The problem
Report every line of the listing below in which the string "agent" appears.

Records shown

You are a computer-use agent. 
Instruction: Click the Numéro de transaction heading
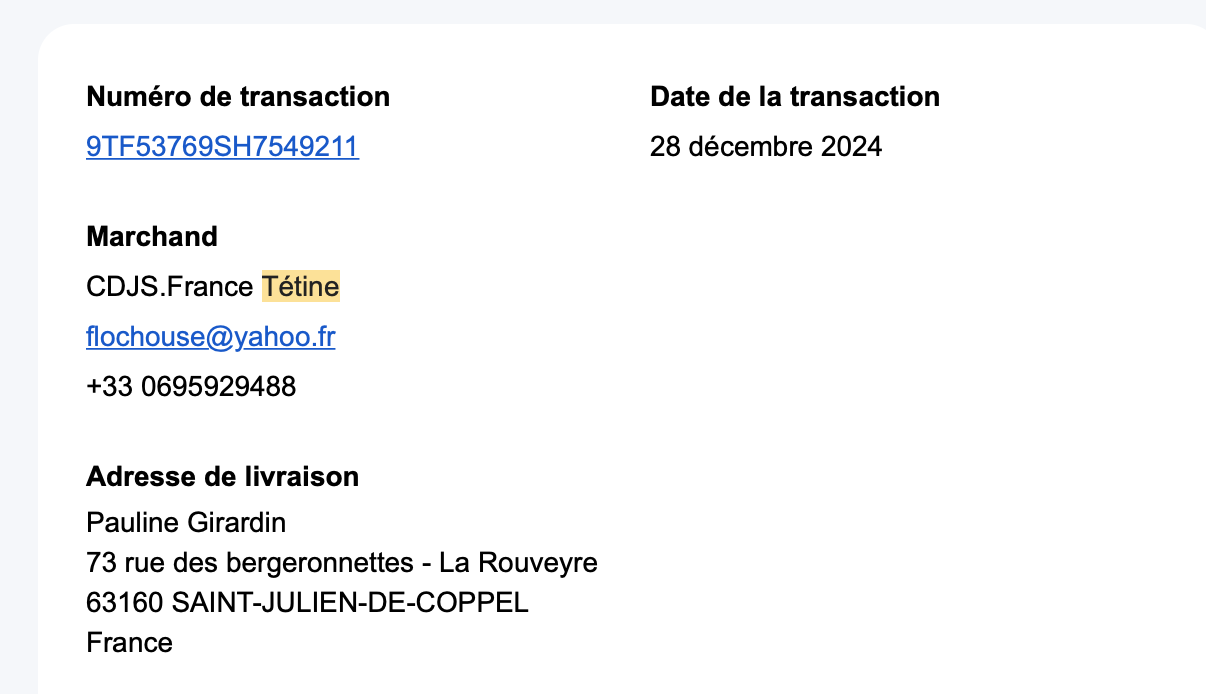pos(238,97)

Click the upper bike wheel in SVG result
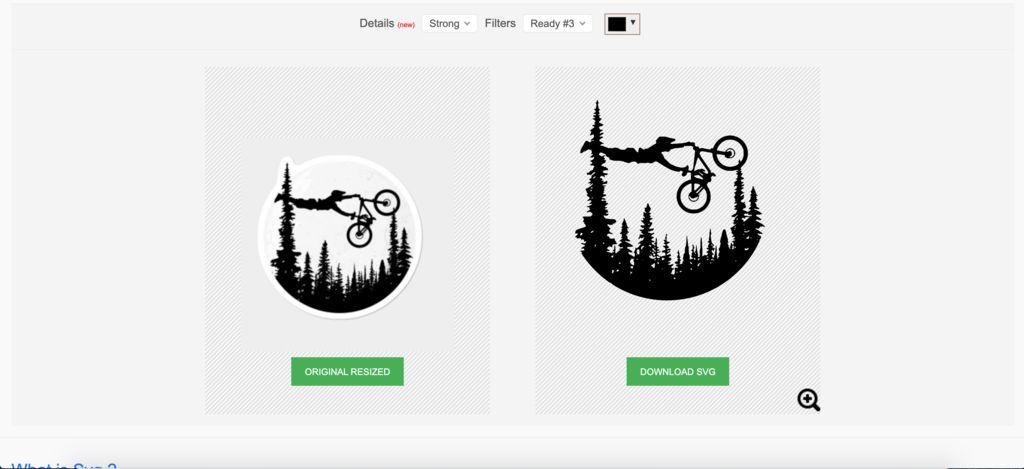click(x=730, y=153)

* * *

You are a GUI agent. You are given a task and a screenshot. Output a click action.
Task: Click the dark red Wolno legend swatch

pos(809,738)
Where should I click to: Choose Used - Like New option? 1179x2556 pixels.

* * *

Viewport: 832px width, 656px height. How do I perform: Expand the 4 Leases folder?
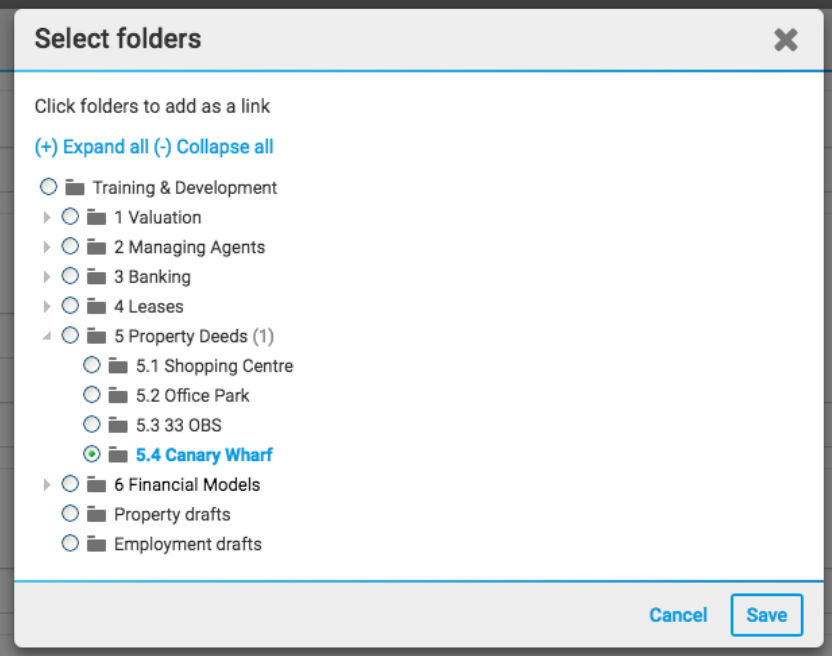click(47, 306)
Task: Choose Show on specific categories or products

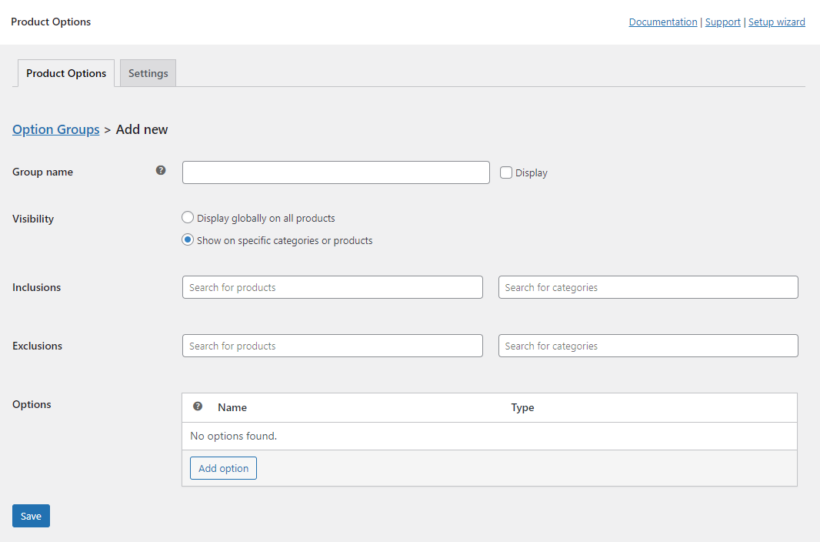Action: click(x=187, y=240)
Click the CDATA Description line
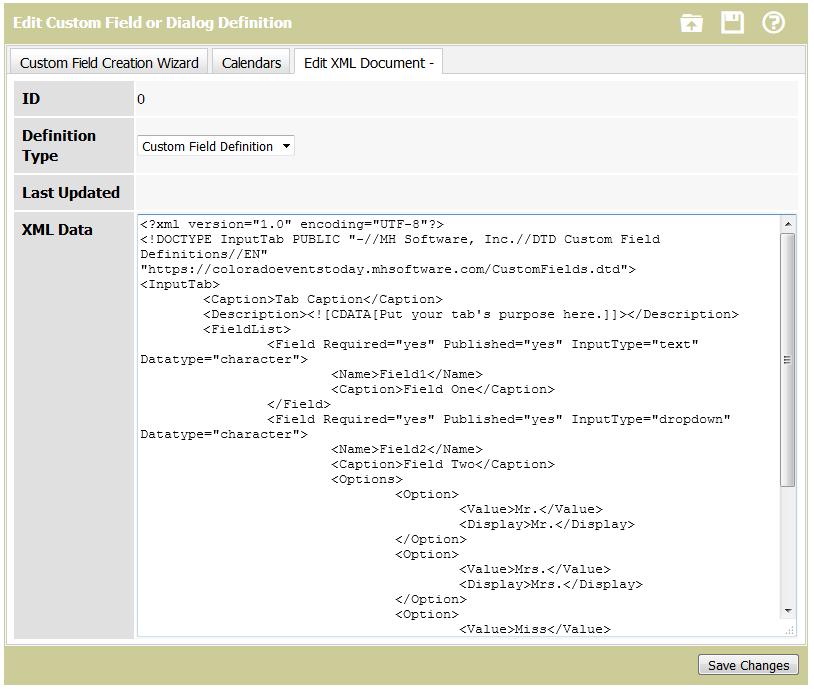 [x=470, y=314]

Exercise answer
You are a computer-use agent. 
You are a GUI agent. You are given a task and a screenshot. Output a click action.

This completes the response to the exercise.